Since we are going to use pretrained model we need **TO MAKE SURE** that we preprocess the data in the same way, it was done during training.

In this case, we need to

- Resize the image
- Normalise it

In [None]:
means = np.array((0.485, 0.456, 0.406))
stds = np.array((0.229, 0.224, 0.225))

transform_X = transforms.Compose([
    transforms.Resize((299, 299)),
    transforms.ToTensor(),
    transforms.Normalize(means, stds),
])


subset_of_train = 5000

train_dataset = MyDataset(train_paths[:subset_of_train], transform_X=transform_X)

train_batch_gen = torch.utils.data.DataLoader(train_dataset, 
                                              batch_size=256,
                                              shuffle=True,
                                              num_workers=10)

transform_test = transforms.Compose([
    transforms.Resize((299, 299)),
    transforms.ToTensor(),
    transforms.Normalize(means, stds),
])

subset_of_val = 1000

val_dataset = MyDataset(val_paths[:subset_of_val], transform_X=transform_test)

val_batch_gen = torch.utils.data.DataLoader(val_dataset, 
                                            batch_size=256,
                                            shuffle=False,
                                            num_workers=10)
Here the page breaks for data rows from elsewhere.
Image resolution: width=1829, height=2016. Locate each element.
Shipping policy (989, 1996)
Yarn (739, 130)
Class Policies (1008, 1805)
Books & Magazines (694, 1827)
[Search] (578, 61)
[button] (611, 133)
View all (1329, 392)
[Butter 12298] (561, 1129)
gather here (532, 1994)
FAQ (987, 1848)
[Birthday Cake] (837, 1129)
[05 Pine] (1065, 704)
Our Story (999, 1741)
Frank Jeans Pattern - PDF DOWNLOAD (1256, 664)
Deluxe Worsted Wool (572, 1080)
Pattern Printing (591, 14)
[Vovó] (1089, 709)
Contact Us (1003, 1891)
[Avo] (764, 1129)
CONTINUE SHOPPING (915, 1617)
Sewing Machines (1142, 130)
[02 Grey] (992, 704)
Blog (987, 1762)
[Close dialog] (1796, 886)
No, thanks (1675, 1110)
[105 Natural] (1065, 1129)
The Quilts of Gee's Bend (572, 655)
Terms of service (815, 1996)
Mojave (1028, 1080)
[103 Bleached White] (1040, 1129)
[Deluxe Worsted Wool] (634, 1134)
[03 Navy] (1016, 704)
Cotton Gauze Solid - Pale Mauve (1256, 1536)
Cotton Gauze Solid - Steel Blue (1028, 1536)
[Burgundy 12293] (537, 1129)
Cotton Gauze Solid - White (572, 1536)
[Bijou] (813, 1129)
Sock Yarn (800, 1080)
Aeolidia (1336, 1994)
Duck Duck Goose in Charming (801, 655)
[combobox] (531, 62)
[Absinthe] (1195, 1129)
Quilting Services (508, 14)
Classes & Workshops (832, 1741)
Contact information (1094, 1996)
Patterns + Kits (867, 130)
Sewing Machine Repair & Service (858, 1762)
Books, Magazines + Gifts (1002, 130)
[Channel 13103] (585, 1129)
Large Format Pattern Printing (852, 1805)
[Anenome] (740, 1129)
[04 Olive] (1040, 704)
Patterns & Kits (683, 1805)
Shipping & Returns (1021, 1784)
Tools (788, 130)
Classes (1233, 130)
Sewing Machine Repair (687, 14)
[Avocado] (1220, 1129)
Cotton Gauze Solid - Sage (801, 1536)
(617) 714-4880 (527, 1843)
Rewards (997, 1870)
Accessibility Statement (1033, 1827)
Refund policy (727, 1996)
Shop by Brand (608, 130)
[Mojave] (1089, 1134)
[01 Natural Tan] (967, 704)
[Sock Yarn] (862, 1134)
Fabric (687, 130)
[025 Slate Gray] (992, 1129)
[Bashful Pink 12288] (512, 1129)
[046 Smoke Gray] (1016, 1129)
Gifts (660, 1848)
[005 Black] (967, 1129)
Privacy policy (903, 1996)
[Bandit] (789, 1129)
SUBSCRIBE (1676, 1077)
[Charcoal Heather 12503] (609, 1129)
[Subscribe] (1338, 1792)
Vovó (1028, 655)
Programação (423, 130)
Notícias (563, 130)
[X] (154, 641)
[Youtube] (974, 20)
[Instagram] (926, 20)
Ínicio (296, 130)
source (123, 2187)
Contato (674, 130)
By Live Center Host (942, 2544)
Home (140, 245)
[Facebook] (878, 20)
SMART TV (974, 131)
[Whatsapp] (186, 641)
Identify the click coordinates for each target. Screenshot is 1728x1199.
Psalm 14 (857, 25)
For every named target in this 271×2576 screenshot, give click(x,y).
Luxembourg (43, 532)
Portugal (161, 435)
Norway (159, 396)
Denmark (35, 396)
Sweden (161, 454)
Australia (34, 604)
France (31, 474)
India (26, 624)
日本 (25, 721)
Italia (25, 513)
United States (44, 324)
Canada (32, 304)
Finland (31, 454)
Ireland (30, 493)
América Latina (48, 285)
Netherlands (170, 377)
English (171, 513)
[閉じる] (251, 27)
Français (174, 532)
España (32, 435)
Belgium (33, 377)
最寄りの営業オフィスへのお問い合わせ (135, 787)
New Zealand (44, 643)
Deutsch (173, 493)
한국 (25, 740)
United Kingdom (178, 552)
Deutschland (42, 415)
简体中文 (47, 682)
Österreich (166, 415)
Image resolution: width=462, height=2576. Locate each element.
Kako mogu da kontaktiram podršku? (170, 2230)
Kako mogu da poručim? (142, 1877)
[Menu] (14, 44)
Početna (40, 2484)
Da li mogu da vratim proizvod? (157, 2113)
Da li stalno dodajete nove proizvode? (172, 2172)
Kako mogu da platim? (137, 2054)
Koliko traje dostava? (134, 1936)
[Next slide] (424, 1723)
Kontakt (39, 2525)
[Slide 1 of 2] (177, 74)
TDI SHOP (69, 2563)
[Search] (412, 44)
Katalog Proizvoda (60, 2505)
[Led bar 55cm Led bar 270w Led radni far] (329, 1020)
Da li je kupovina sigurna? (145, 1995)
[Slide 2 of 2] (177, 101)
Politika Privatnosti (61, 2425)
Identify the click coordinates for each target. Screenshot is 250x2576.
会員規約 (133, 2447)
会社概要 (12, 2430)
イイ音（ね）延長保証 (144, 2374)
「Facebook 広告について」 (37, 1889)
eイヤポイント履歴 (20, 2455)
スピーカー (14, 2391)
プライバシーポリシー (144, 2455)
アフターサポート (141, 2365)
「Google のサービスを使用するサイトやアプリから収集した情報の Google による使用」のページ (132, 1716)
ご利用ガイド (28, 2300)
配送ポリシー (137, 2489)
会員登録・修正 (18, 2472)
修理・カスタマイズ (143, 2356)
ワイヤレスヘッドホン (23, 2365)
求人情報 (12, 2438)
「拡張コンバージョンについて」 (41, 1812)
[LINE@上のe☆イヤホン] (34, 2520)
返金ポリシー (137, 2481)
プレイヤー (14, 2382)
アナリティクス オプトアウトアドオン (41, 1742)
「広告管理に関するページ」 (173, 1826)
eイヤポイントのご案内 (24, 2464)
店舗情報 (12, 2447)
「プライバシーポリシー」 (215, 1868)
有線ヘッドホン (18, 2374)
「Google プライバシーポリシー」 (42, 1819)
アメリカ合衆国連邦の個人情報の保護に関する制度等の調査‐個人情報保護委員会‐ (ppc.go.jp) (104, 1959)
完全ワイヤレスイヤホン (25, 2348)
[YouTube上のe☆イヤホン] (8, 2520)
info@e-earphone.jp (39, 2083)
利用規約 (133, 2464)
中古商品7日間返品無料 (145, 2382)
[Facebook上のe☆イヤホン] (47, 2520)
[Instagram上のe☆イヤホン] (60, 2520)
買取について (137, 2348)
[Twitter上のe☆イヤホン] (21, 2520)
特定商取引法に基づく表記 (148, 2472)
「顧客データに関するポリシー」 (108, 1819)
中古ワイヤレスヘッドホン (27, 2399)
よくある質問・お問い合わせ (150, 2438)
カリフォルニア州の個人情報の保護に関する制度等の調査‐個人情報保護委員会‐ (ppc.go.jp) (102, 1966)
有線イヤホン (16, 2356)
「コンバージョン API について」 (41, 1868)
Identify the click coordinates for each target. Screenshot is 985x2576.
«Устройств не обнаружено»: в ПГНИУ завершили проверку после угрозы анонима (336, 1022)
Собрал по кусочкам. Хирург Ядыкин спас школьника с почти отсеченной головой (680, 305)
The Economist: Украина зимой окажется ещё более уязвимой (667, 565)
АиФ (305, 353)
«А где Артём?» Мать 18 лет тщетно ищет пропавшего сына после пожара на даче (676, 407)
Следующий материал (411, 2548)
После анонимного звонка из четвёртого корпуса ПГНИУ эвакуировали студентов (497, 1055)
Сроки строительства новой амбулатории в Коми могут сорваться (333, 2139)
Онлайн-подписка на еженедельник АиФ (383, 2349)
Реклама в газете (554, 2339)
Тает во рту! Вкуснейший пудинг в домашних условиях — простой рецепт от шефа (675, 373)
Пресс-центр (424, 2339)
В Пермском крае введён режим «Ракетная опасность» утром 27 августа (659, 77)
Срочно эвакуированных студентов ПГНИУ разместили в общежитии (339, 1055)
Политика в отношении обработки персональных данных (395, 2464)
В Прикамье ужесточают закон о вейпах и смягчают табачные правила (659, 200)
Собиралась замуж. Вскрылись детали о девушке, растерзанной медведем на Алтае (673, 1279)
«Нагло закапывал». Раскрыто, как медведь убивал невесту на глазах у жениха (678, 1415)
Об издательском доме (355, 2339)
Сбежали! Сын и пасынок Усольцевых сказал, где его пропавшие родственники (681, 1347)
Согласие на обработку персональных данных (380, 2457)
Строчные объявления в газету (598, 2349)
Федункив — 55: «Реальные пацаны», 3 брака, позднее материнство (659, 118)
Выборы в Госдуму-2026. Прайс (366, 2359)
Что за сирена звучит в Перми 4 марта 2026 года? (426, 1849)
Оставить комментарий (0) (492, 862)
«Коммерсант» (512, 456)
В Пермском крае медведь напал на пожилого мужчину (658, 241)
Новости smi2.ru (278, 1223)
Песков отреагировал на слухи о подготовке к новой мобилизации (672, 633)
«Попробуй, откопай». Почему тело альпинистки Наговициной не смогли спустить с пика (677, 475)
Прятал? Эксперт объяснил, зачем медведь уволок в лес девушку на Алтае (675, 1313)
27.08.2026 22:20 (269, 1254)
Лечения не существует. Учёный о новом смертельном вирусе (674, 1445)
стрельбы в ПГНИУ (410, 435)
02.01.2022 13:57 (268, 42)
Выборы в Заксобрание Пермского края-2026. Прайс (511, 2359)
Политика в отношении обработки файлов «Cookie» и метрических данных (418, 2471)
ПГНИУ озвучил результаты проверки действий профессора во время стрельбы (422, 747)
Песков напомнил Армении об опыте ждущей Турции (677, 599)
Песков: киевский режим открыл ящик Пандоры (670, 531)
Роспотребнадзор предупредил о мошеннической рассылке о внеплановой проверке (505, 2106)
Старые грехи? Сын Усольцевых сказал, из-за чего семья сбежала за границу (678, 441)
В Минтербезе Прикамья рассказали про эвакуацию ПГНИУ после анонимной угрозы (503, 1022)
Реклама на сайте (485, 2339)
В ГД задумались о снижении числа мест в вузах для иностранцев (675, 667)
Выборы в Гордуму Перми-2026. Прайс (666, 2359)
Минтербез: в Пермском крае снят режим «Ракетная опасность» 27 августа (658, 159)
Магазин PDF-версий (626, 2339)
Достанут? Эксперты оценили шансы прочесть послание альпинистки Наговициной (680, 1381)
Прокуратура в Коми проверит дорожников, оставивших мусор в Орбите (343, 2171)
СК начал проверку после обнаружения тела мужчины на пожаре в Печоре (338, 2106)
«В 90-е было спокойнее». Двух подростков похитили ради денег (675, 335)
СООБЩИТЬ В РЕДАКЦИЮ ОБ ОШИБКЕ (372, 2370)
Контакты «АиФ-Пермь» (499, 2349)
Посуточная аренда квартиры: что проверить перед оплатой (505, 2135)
# If you do not understand what is going on, run the loop below and see the output shapes
# for (x_batch, y_batch) in train_batch_gen:

#     print('X:', type(x_batch), x_batch.shape)
#     print('y:', type(y_batch), y_batch.shape)
#     break

# Task 1. Use standard sklearn to train

So now, we will use loaded above Inception model and get its output. Since we do not want to have classifcation as in ImageNet, we substitute the last layer with identity.

In [None]:
device = torch.device("cuda:0" if torch.cuda.is_available() else "cpu")
device

In [None]:
# create layer that returns unchanged input
class Identity(torch.nn.Module):

    def __init__(self):
        super(Identity, self).__init__()

    def forward(self, x):
        return x

In [None]:
from tqdm import tqdm

model.eval()
model.fc = Identity()
model.to(device)
new_X_train, new_y_train = [], []
for (X_batch, y_batch) in tqdm(train_batch_gen):
    with torch.no_grad():
        new_X_train.extend(model(X_batch.to(device)).detach().cpu().numpy())
        new_y_train.extend(y_batch.detach().cpu().numpy())

new_X_train = np.array(new_X_train)
new_y_train = np.array(new_y_train)        

In [None]:
new_X_test, new_y_test = [], []
for (X_batch, y_batch) in tqdm(val_batch_gen):
    with torch.no_grad():
        new_X_test.extend(model(X_batch.to(device)).detach().cpu().numpy())
        new_y_test.extend(y_batch.detach().cpu().numpy())
        
new_X_test = np.array(new_X_test)
new_y_test = np.array(new_y_test)

In [None]:

from sklearn.linear_model import LogisticRegression

logreg = LogisticRegression(solver='liblinear')
logreg.fit(new_X_train, new_y_train)

print((logreg.predict(new_X_test) == new_y_test).mean())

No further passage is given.